Introduction Classifying symptoms by patient pain drawing (PPD) may be helpful in diagnosing chronic anterior compartment syndrome (CACS). We have investigated the sensitivity and interobserver reliability of the PPD to diagnose CACS among patients with exercise-induced leg pain (EILP).

Methods This study included 88 consecutive patients (48 men, 40 women; mean age 33, range 13–66, years). Two observers independently diagnosed the causes of leg pain based solely on PPD. The causes of leg pain in patients were diagnosed into seven categories (CACS, chronic lateral compartment syndrome, chronic posterior compartment syndrome, medial tibial syndrome, peroneal tunnel syndrome, muscle rupture and miscellaneous). The true diagnosis was based on a complete clinical examination including laboratory measurements of intramuscular pressure and intramuscular oxygenation by near-infrared spectroscopy during and after an exercise test that elicited the symptoms.

Tasks for this exercise:
#1 Do these statements agree with the pain-drawing abstract? Answer yes or no for each, quoting the words that decide it.
(a) The study included 88 consecutive patients.
(b) The two observers reached their diagnoses jointly.
(c) The causes of leg pain were sorted into five categories.
#2 Can you carry on the pain-drawing abstract from its last sentence?
The listing after this point comes from a separate source.

Data excerpts:
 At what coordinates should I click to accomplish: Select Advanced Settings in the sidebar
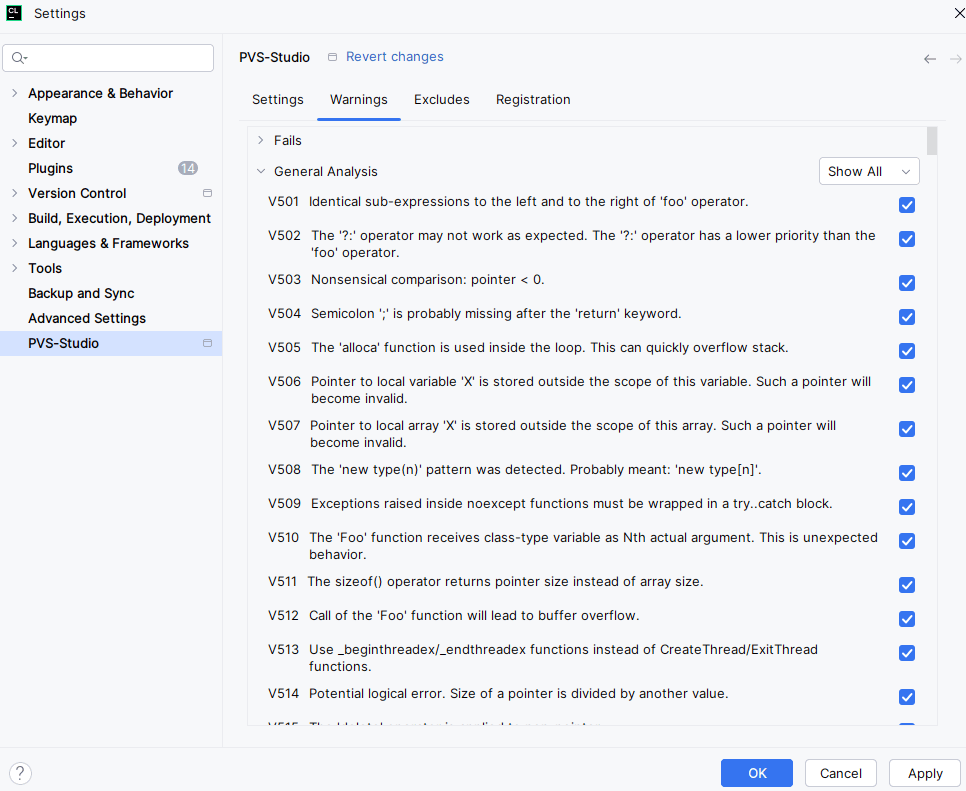click(x=87, y=318)
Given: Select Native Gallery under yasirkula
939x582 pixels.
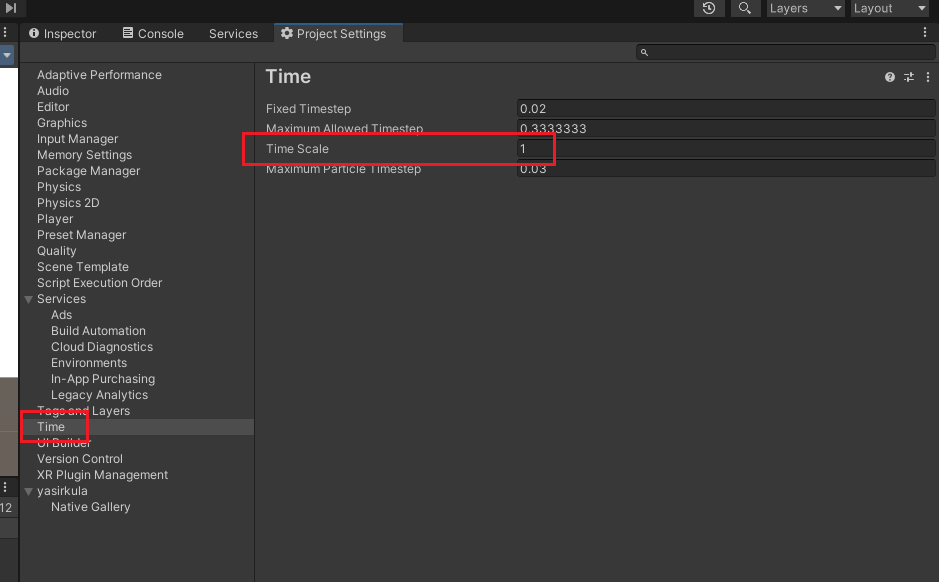Looking at the screenshot, I should click(x=90, y=507).
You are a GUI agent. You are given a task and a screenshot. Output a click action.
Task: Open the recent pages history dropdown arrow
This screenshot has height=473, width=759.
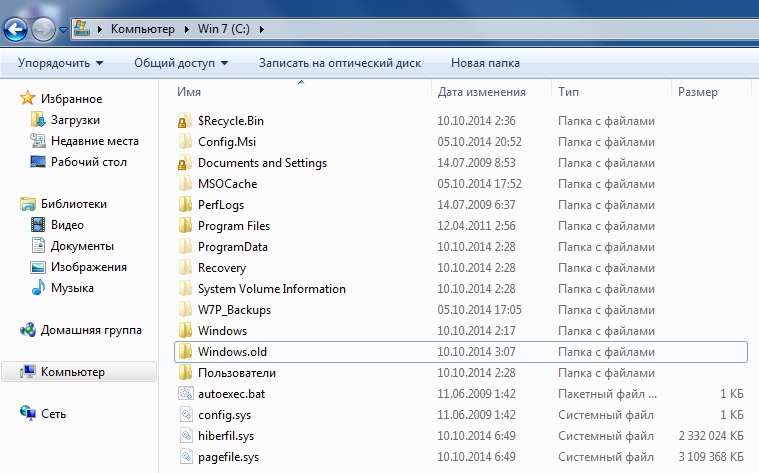[64, 30]
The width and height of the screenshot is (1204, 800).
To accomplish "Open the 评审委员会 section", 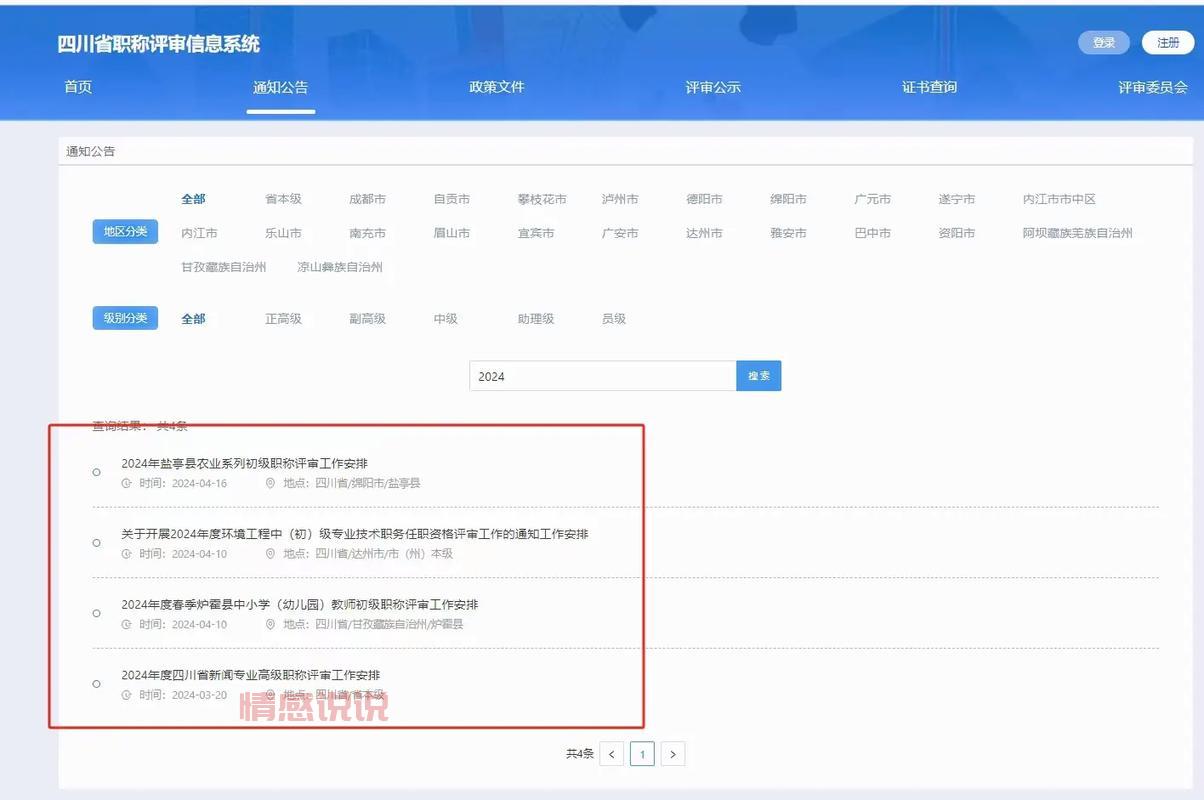I will pos(1152,87).
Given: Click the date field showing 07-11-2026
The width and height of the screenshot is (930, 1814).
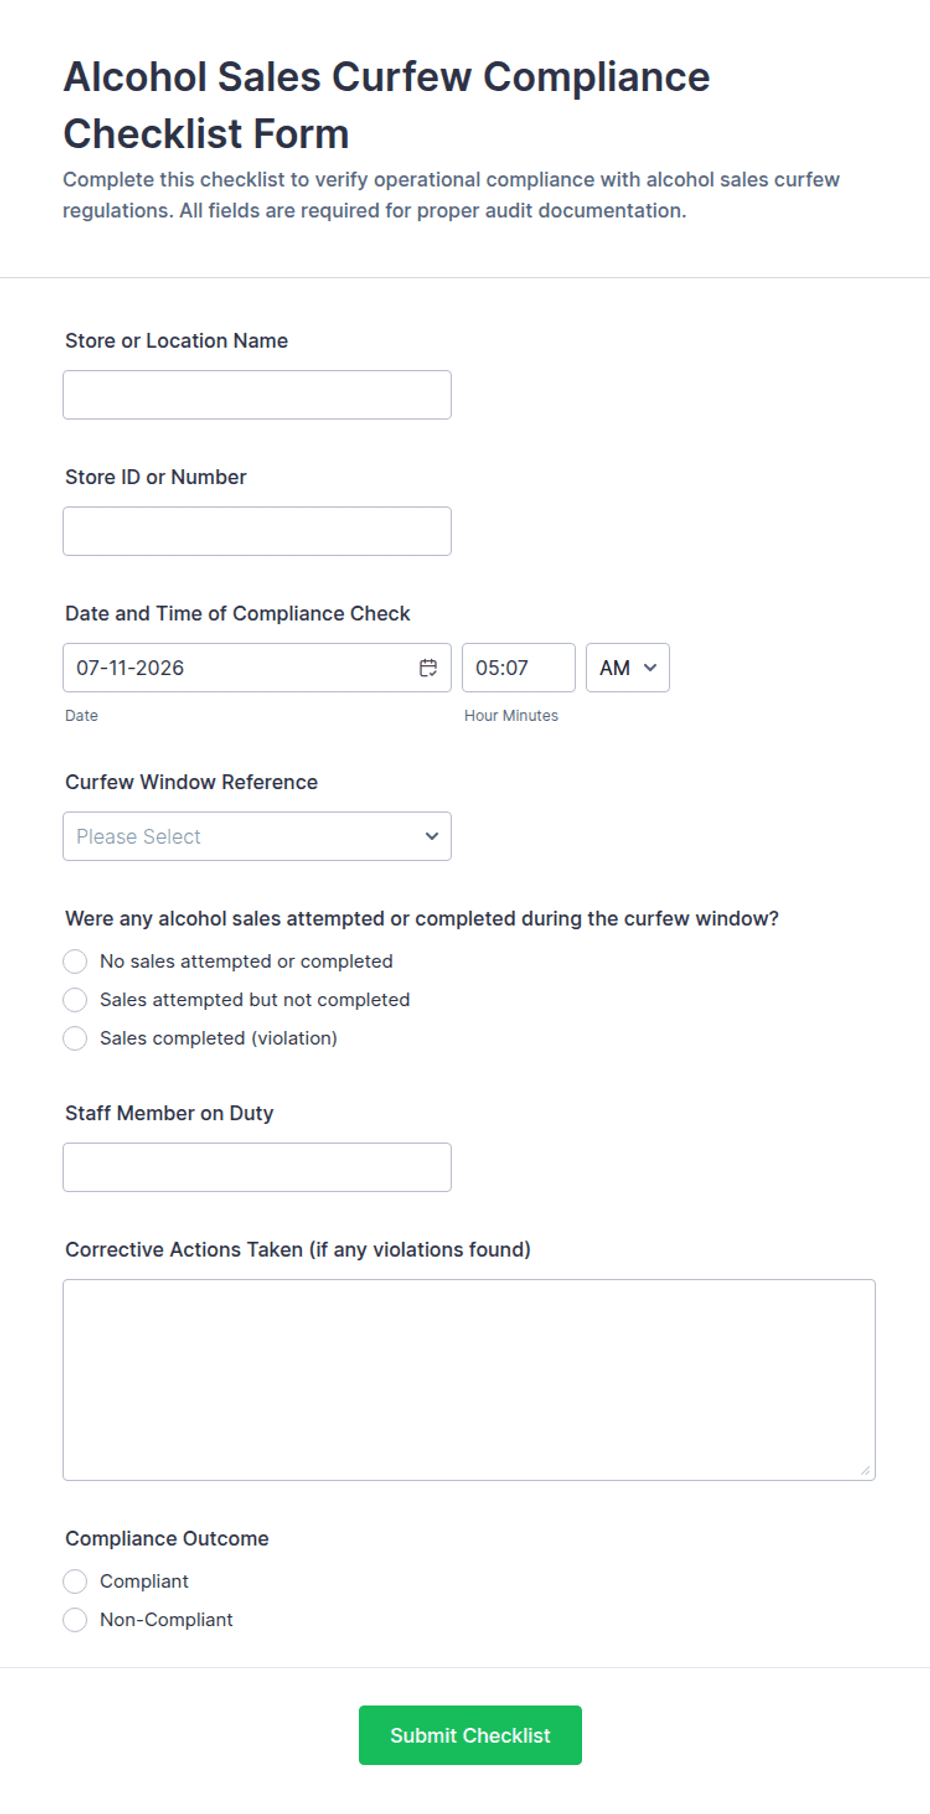Looking at the screenshot, I should point(257,668).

Activity answers:
#1
(a) Yes: "This study included 88 consecutive patients"
(b) No: "Two observers independently diagnosed the causes of leg pain based solely on PPD."
(c) No: "The causes of leg pain in patients were diagnosed into seven categories"

#2
Results The sensitivity of PPD to diagnose CACS was 69%. The positive predictive value was 53%. The interobserver reliability based solely on PPD in diagnosis of CACS was 92% (κ=0.81). Based on PPD, the causes of EILP were correctly diagnosed into the seven categories in 69% of all cases. The interobserver reliability in diagnosis of EILP reached 88%. Multiple pain locations on PPD were observed in 4% of patients with CACS and 24% of patients without CACS. No patient had chronic compartment syndrome in the lateral or posterior compartments.

Conclusions This study indicates that PPD is a reliable tool to make accurate predictions in diagnosing CACS and other causes of EILP. Patients with CACS reported significantly less co-morbidity compared to patients with other causes of EILP. PPD should be combined with patient's history, clinical findings during an exercise test that elicits the symptoms and signs, as well as with the results from laboratory tests.